Most of the attention that I and others have given to HB1355 has focused on three areas that the GOP-controlled legislature cracked down on in order to make it more difficult for citizens of Florida to register to vote and cast a ballot, namely:

1) Reducing the number of days for early voting from 14 days to eight days, and altogether eliminating early voting on the Sunday before the Tuesday election.

2) Requiring third-party voter registration organizations to submit voter registration applications within 48 hours of receipt instead of ten days as provided by existing law, and imposing a fine of $50 for each failure to comply with the deadline, and imposing fines up to $1,000 for failing to comply with other provisions.

3) Disallowing voters who move from one Florida county to another to make an address change at the polls on the day of an election and vote a regular ballot, except for active military voters and their family members.

(Less attention has been given to the portion of the law that reduces the shelf-life of citizen initiative petition signatures proposing constitutional amendments from four years to two years.)

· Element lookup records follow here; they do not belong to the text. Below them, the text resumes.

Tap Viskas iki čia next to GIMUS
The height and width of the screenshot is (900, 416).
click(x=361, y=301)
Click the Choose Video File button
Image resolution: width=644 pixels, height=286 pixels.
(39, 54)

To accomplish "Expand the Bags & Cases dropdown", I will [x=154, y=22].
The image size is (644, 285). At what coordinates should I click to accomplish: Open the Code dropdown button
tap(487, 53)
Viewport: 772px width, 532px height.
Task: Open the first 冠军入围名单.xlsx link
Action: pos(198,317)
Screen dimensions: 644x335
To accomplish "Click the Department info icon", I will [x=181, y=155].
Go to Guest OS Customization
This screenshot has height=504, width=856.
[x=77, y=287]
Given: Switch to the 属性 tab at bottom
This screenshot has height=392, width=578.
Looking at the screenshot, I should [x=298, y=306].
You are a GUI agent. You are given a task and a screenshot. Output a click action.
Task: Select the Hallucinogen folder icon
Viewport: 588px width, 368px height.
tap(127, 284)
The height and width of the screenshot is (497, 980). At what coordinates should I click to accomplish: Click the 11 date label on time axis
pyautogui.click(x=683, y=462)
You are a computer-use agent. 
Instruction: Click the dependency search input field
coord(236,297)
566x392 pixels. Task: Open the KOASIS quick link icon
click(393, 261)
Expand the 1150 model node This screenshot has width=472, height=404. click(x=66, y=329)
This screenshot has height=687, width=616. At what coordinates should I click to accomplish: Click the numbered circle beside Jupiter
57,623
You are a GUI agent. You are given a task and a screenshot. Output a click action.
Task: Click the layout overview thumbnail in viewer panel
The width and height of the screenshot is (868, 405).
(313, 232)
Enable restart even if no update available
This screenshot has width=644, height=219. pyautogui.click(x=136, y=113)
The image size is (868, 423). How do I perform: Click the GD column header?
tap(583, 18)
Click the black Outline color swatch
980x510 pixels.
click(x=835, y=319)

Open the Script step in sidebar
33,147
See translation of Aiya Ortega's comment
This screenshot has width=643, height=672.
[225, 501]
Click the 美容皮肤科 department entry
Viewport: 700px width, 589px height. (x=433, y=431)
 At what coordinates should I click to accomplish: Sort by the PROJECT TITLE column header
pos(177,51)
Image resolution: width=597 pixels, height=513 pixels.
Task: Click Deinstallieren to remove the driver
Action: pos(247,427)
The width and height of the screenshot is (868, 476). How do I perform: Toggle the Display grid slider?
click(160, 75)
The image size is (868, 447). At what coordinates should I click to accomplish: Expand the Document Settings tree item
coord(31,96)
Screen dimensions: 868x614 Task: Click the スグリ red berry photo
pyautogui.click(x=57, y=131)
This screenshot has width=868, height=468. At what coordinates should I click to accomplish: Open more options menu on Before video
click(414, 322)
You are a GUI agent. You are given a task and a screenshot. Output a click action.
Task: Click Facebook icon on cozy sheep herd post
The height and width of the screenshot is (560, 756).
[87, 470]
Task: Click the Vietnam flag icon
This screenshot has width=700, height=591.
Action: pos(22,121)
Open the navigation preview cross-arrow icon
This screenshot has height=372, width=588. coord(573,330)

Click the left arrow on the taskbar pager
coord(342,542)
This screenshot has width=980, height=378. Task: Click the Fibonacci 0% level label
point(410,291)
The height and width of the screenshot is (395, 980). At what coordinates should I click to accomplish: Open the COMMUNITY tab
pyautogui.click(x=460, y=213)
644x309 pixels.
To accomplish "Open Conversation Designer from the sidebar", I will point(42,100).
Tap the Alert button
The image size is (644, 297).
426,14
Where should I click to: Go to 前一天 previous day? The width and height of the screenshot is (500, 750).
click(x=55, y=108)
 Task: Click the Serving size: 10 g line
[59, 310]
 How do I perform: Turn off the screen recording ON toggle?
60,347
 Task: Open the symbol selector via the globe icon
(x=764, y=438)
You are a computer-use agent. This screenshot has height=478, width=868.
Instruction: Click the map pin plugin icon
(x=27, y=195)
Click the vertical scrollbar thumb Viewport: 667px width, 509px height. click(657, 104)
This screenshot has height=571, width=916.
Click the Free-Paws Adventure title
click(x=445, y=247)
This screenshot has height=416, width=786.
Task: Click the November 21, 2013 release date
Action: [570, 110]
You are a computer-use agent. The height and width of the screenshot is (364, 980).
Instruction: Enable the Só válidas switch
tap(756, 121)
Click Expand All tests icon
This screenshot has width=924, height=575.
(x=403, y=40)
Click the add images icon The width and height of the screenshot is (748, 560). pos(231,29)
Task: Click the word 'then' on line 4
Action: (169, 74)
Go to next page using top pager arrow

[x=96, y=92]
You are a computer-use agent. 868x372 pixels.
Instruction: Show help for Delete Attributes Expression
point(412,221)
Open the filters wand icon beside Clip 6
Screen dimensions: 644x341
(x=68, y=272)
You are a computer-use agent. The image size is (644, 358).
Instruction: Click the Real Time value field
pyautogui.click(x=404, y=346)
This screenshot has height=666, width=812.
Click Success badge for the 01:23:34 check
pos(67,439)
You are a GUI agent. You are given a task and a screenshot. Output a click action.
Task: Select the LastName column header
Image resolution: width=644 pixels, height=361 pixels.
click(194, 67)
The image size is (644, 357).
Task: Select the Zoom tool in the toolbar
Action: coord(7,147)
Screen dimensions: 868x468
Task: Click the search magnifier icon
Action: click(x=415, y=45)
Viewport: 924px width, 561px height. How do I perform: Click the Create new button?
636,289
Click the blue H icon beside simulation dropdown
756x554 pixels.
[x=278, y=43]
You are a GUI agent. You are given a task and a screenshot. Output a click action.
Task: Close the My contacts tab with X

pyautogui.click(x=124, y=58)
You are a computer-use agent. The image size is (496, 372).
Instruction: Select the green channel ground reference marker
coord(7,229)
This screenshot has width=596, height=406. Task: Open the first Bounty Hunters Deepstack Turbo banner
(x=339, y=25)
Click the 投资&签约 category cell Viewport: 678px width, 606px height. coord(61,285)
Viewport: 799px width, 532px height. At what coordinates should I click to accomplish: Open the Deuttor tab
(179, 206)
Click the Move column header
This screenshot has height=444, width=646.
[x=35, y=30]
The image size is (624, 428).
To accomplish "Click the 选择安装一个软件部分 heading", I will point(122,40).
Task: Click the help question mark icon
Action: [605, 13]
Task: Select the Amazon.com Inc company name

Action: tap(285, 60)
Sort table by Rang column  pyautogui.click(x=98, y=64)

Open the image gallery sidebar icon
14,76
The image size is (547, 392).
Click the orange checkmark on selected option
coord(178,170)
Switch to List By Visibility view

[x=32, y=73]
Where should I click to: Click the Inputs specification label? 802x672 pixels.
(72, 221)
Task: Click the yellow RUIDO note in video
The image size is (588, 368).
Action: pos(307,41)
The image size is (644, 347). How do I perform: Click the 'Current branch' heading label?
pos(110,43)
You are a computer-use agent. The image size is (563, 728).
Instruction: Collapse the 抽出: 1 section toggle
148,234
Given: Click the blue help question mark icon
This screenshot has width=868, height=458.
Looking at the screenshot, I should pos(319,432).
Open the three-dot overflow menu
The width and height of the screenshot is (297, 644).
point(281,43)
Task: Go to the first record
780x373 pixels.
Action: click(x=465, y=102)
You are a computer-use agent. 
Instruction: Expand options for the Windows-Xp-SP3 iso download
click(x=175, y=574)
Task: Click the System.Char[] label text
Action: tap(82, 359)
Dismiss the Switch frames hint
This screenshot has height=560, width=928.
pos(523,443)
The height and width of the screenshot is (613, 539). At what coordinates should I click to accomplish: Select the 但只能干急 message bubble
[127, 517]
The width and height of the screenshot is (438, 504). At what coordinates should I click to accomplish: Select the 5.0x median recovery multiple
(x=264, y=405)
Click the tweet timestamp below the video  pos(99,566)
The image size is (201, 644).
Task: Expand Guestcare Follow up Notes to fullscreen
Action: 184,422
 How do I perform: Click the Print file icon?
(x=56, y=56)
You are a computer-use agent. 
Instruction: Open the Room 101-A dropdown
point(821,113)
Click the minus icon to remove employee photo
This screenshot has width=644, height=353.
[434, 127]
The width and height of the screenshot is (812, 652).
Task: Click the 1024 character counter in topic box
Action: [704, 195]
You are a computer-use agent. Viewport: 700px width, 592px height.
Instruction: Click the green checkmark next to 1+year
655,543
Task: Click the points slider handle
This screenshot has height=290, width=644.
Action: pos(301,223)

Virtually no attention has been given to HB1355′s impact on absentee voting in Florida. The reason is fairly simple: the law has actually made it easier for citizens to cast an absentee ballot, and actually, increases the likelihood of voter fraud.

Absentee ballot fraud is not limited to Miami mayoral races. Just yesterday, several people in Madison County, including a candidate for school board, were arrested and charged with obtaining absentee ballots for other people without the voters’ knowledge or consent.  The candidate and her accomplices then provided an alternate address for the ballots to be mailed by the Supervisor of Elections, and allegedly then retrieved the ballots from the third party locations, brought the ballots to the voter, sometimes with the ballots already filled out, and then had the voter sign the absentee ballot signature envelope.

Tragically, HB1355 eliminates the provision that existed in 2010 when the fraud occurred, making future absentee ballot fraud more difficult to prosecute. Prior to the election code being changed by the Republican legislature in 2011, Supervisors of Elections were required to send absentee ballot to a voter’s registered address, unless the voter was absent from the county, hospitalized, or temporarily unable to occupy their residence.

But these provisions to reduce the possibility of absentee voter fraud were stricken by HB1355.  Instead of being required (with the forgoing exceptions) to send an absentee ballot “By nonforwardable, return-if-undeliverable mail to the elector’s current mailing address on file with the supervisor,” supervisors now may be asked by anyone (even over the phone) to mail an absentee ballot “to any other address the elector specifies in the request.”

HB1355 is an embarrassment, plain and simple. The Republican-controlled legislature’s intention was not to reduce voter fraud, of which there is virtually none when it comes to voter registration and early voting.  The reason lawmakers turned a blind eye to absentee ballots in the state–where there is clear evidence of voter fraud–is because registered Republicans are much more likely to use this form of convenience voting than their Democratic counterparts.  In 2008, Republicans had a 10.8% lead over Democrats voting absentee ballots by Election Day.

Partisan politics in Florida have reached a new low.